Be open about GMOs

Be open about GMOs

Re: ''Food for thought'' (Business, Aug 24)

Readers of the Bangkok Post are likely well aware of the misleading information around genetically modified organisms (GMOs). But are policy makers? In this article, Darunee Edwards, president of the Food Science and Technology Association of Thailand, promotes GMOs as, in her opinion, the only solution now for sustainable farming.

She presents ChileBIO as a non-profit biotechnology group providing evidence that GM crops are safe for humans and animals.

A simple background check finds the ChileBIO association counts six members: Dupont, Bayer, BASF, DOW, Monsanto and Syngenta. Are these the companies that excel by non-profit principles? They have probably financed and controlled all the research that Ms Darunee refers to.

GMO and sustainable farming are two clearly opposing approaches. Why do the GMO giants hide behind a growing number of so-called non-profit groups? Supplying equal funding to independent research groups that start from opposing hypotheses would lead to genuine scientific dialogue.

Blurring the scientific debate misleads policy makers, but it seems that this is the aim of the chemical industry.

HANS VAN WILLENSWAARD
Suan Nguen Mee Ma social enterprise


Rubber redress needed

Re: ''Yukol rejects farmers' demands'' (BP, Aug 26).

Agriculture and Cooperatives Minister Yukol Limlaemthong blamed the global economy for the plunge in rubber prices and said it is impossible to buy rubber latex at 120 baht per kilogramme from farmers.

It is vital that the government urgently help the farmers who have made several pleas for state support.

It's also necessary that the government hold talks with farmers' representatives to find acceptable solutions.

SUTIPUNT BONGSUNUNT


Shameful Buddhists

Re: ''Rape report sparks fresh religious unrest'' (BP, Aug 26).

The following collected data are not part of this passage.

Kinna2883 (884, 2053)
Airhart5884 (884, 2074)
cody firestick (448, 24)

As a Buddhist, I'm ashamed that Buddhists in Myanmar torched Muslim shops and homes, that Buddhists in other parts of Myanmar have protested against Muslims because of their religion, and that the Buddhist hierarchy there is unwilling to discipline/defrock the virulent anti-Muslim monk Wirathu for not following the Buddha's teachings _ the equivalent of the Golden Rule.

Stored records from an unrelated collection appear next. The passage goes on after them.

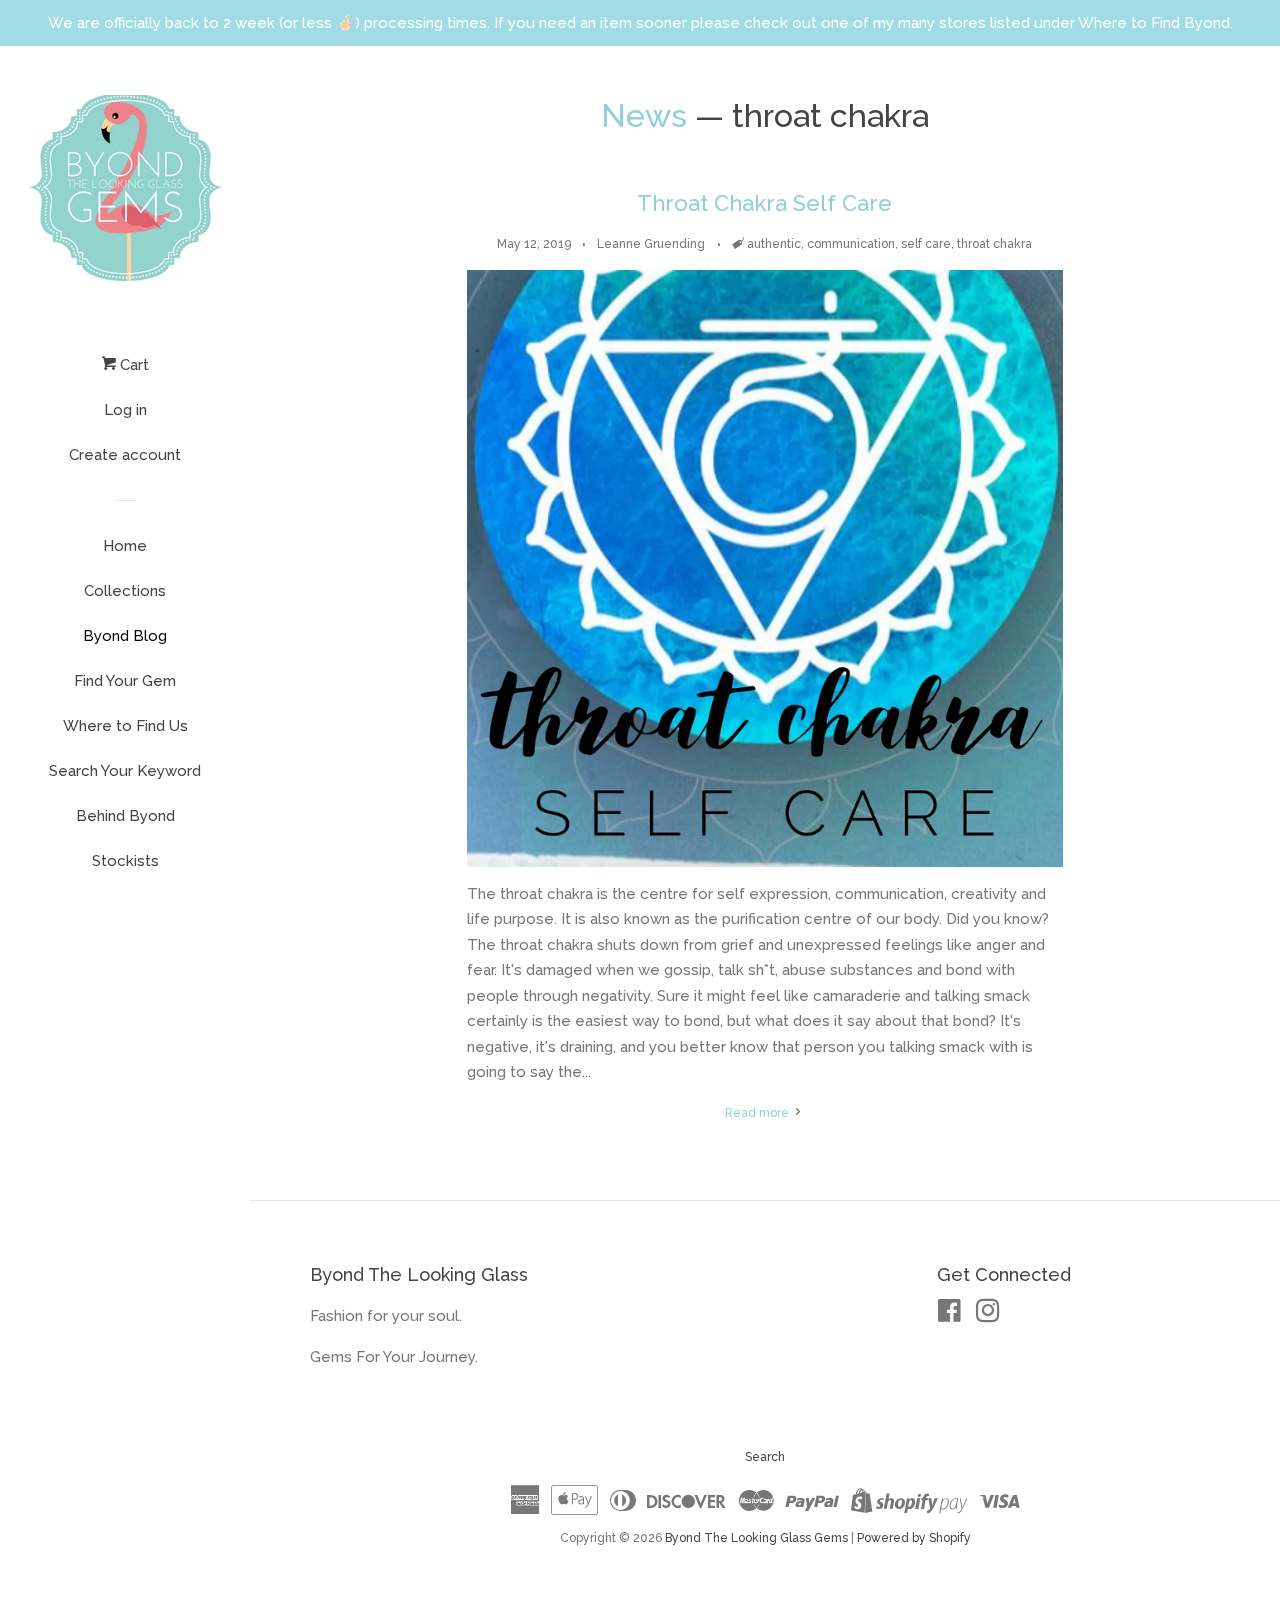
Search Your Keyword (125, 771)
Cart (132, 365)
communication (851, 244)
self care (926, 244)
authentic (774, 244)
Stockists (125, 861)
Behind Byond (125, 816)
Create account (125, 455)
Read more (758, 1113)
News (644, 115)
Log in (125, 410)
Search (765, 1457)
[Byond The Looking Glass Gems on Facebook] (949, 1315)
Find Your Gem (125, 681)
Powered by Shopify (914, 1538)
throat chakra (994, 244)
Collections (125, 591)
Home (125, 546)
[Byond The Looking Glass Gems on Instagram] (988, 1315)
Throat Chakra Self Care (764, 203)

Buddhists there are proving just as capable as other faiths at disgracing their own religion.

Thais should follow the tenets of whatever religion we profess, and thus bring it honour. For example, being honest would rid us of corruption and following Lord Buddha's admonition: ''Believe nothing just because a so-called wise person said it ... Believe only what you yourself test and judge to be true'' would give us an education system worthy of the name.

BURIN KANTABUTRA


Keeping it in the family

Re: ''Don't make the Senate a family affair'' (Sunday Forum, Aug 25).

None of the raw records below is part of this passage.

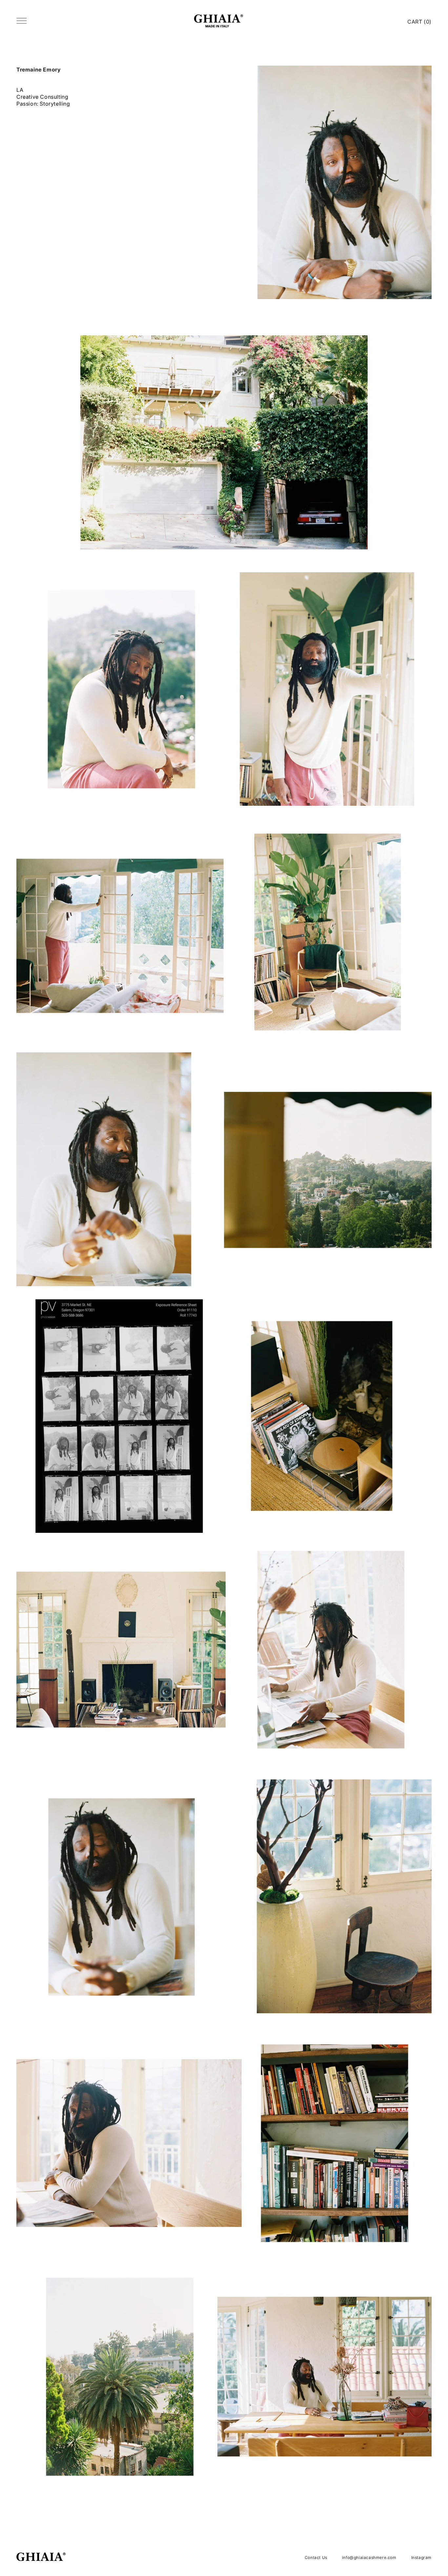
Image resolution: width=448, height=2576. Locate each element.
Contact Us (316, 2557)
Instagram (421, 2557)
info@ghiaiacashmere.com (369, 2557)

Voranai Vanijaka writes in favour of a law excluding MPs' family members from serving as senators and while I agree the intention behind such a law is a good one, I fear it will be doomed to failure for purely practical reasons.

The problem lies in where you draw the line _ wives, husbands, brothers, sisters, cousins, second cousins?

And then there are the in-laws and the children's fiancees, and what about an MP's brother-in-law's wife? And what would be the position regarding MP's ex-wives, not to mention the minefield of the MPs' mia noi (minor wives)?

Even if you employed genealogists to weed out the most distant of relatives that would still leave the problem of the MP's friends, next-door neighbours, employees _ the list of exclusions would be endless.

The truth is that it's a nice idea but getting round such a law would be child's play for the average Thai politician.